Weather is always a factor in natural gas prices. Last winter was equivalent to the warmest winter in U.S. recorded history, exacerbating a glut in natural gas from over production. The price of natural gas plunged to levels to encourage producers to shut-in production and lay down rigs drilling for dry natural gas. The result is storage for natural gas will finish close to last year's storage figures of 3,856 Bcf, erasing the glut. The natural gas rig count has dropped by over 500 rigs from a year ago, and according to Baker Hughes (NYSE:BHI) is now down to 427 rigs. Production of natural gas is now lower than a year ago and is falling. Because of the decline in new production A Colder Than Normal Winter Could Throw Natural Gas Into Backwardation. In this situation the spot price of natural gas will rise to higher prices than longer dated futures prices to encourage additional near term production. Just as natural gas spot prices dropped to well below break-even costs at $1.90 in April to discourage production, the price of natural gas will rise as high as necessary to encourage exploration and production companies like Chesapeake (NYSE:CHK) to place rigs back into dry gas fields like the Haynesville Shale and the Barnett Shale. In this situation chemical companies like Dow Chemical (NYSE:DOW) that use large amounts of natural gas will take a hit to earnings. It is estimated that close to 20% of Dow Chemical's production costs are made up of natural gas consumption.
Dow Chemical earned $1.69 billion before taxes in the first six months of 2012. Dow uses derivatives of crude oil and natural gas as a feedstock in its ethylene facilities. Year to date, the cost of purchased feedstocks and energy was down $881 million from the same period last year, a decrease of 8 percent. Dow spent approximately $10 billion on feedstocks and energy in the first 6 months of the year. Over half of this expense is directly tied to natural gas prices. Last year natural gas averaged $4 per mcf in the first half of the year and this year natural gas averaged $3.25 per mcf over the first half of the year. Prices have now risen back towards $4 per mcf for the first half of 2013. This will cause Dow Chemical to spend several hundred million dollars more on natural gas in 2013 than they spent in 2012. But if the winter is colder than normal, the price of natural gas could rise to $5 to $6 per mcf, or higher. And, if the winter is one of the colder ones over the last century, then fears of a storage shortfall the 2013-2014 winter could drive natural gas prices as high as $17 per mcf as discussed in this article.
North American natural gas prices are some of the lowest in the world. Currently, liquid natural gas transported on ships globally is trading for $10 in Europe and $13 in Asia. Natural gas produced in North America is stranded in North America. Cheniere Energy (NYSEMKT:LNG) is working on the Sabine Pass facility to liquefy natural gas for global shipping and estimates it will be able to export North American gas to other parts of the world in 2015. North American gas prices will remain lower than those in Asia on average due to the shale gas discoveries. However, breakeven costs to drill wells in the Haynesville Shale and Barnett Shale are near $5 per mcf. This does not include all-in finding costs or a return on investment. There is ample room for a rise in natural gas prices once the recent glut from weather and over production is worked off. A colder than normal winter could send natural gas storage below the 5-year average normalizing prices from recent depressed levels of the last couple of years.

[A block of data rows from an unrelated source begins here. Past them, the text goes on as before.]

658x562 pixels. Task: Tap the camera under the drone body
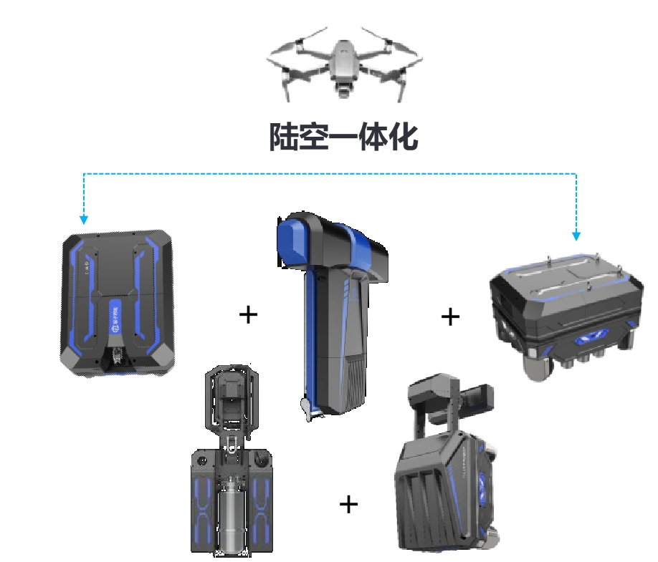(x=343, y=89)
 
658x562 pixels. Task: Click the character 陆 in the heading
(x=284, y=136)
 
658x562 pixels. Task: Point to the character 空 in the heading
(x=313, y=136)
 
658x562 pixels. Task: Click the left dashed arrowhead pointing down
(x=84, y=220)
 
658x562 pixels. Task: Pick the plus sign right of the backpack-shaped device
(x=248, y=314)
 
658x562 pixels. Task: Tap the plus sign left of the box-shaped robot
(x=450, y=317)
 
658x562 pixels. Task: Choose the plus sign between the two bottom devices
(x=349, y=504)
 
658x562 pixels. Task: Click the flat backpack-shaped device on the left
(x=118, y=303)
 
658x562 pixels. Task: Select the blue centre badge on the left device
(x=116, y=317)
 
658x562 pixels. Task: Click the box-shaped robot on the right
(x=566, y=314)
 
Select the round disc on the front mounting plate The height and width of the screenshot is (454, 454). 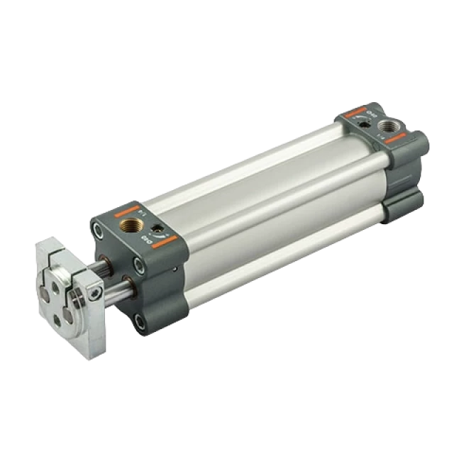coord(60,284)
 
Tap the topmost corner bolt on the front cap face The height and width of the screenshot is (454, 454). coord(99,228)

A 50% rise in natural gas prices to $6 per mcf in the first half of 2013 would cost Dow an extra $2 to $4 billion in energy and feedstock costs versus the first half of 2012. That could wipe out all of Dow's profits if they are unable to pass costs along to consumers. Many products Dow producers have foreign competitors who will not be impacted by North American natural gas prices. There is no certainty Dow will be able to pass most of the potential increased costs along to its customers. Dow does have natural gas hedges in place for the next three years for a portion of its natural gas costs. But a rise of 50% rise or more in natural gas prices would raise costs substantially. Dow plans to spend $4 billion to expand its facilities in Freeport, TX to take advantage of lower North American natural gas prices. Dow is willing to trade off higher labor costs for lower energy costs. But but by the time the plant is expanded in 2017 North American natural gas prices could move closer to prices in other parts of the world. Investors in chemical companies like Dow need to keep a close eye on natural gas prices and be prepared to exit if the winter is colder than normal. Other chemical companies with large exposure to natural gas prices in North America include Dupont (NYSE:DD), Praxair (NYSE:PX), Air Products (NYSE:APD), and Huntsman (NYSE:HUN).
Disclosure: I have no positions in any stocks mentioned, and no plans to initiate any positions within the next 72 hours. I wrote this article myself, and it expresses my own opinions. I am not receiving compensation for it (other than from Seeking Alpha). I have no business relationship with any company whose stock is mentioned in this article.